» Document excerpt:
··········
The planned Jan. 17 launch of the New Horizons mission to Pluto aboard an Atlas V rocket was scrubbed due to unacceptably high winds at the launch site in Cape Canaveral, Fla. NASA plans to try again Jan. 18 during a two-hour window opening at 1:16 p.m. Eastern time, according to Fran Slimmer, spokeswoman for launch manager International Launch Services. Air Force weather officers predict a 70 percent chance that the mission will be able to launch, Slimmer said.
DESTROYER NAMED: The Navy's newest Arleigh Burke-class DDG-51 guided missile destroyer will be named for the late Vice Adm. James Bond Stockdale, a renowned leader of U.S. prisoners of war during the Vietnam War. His plane was shot down in 1965 while flying combat missions over North Vietnam. Stockdale, who died last year, was awarded the Medal of Honor in 1976.
··········
» Dataset content:
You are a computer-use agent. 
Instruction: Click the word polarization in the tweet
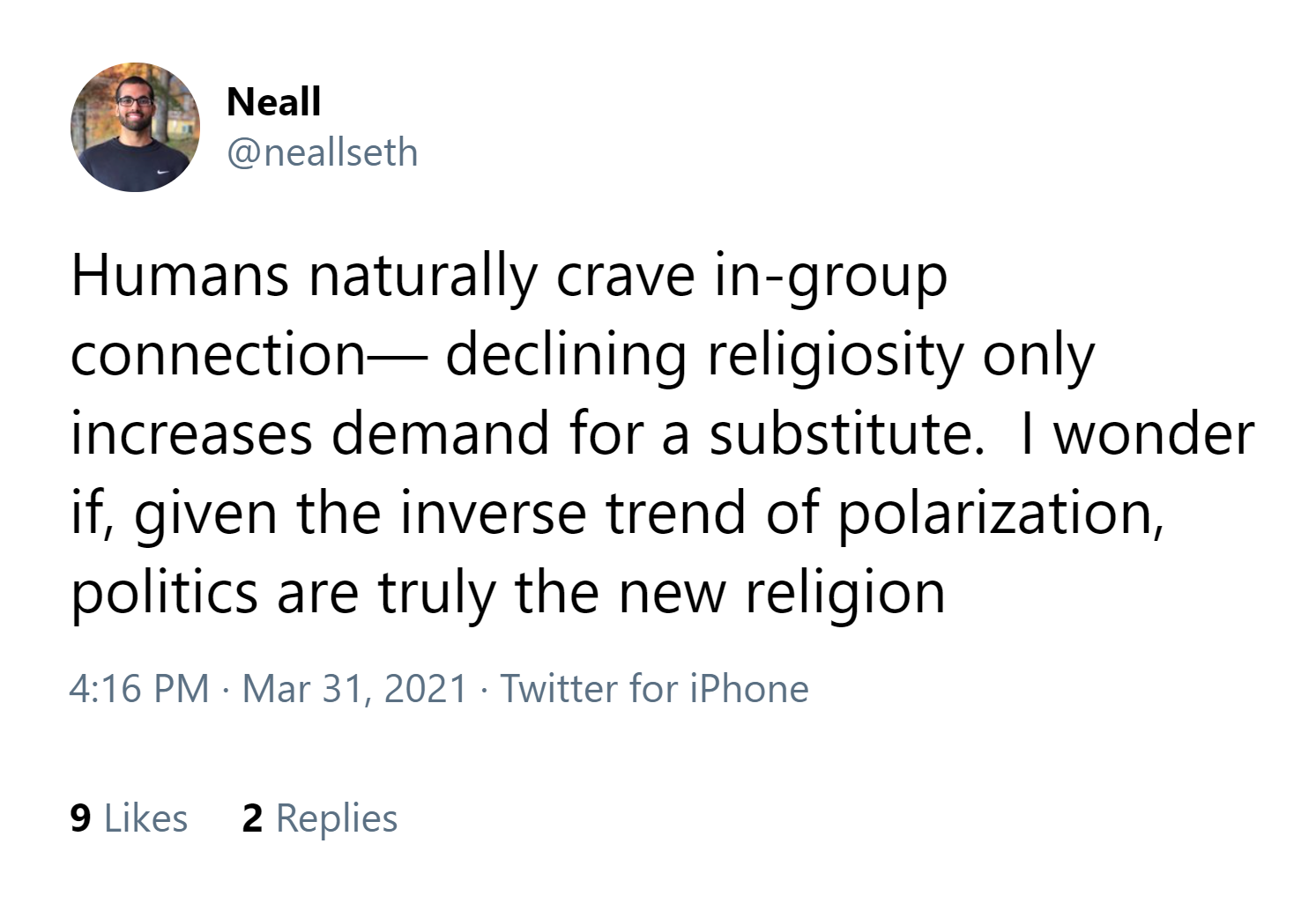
··········
» Prompt: Extract the passage of the news briefs from "The planned Jan." to "launch, Slimmer said.", copying it word for word. Rely only on the news briefs, not on the listing.

» Exercise output:
The planned Jan. 17 launch of the New Horizons mission to Pluto aboard an Atlas V rocket was scrubbed due to unacceptably high winds at the launch site in Cape Canaveral, Fla. NASA plans to try again Jan. 18 during a two-hour window opening at 1:16 p.m. Eastern time, according to Fran Slimmer, spokeswoman for launch manager International Launch Services. Air Force weather officers predict a 70 percent chance that the mission will be able to launch, Slimmer said.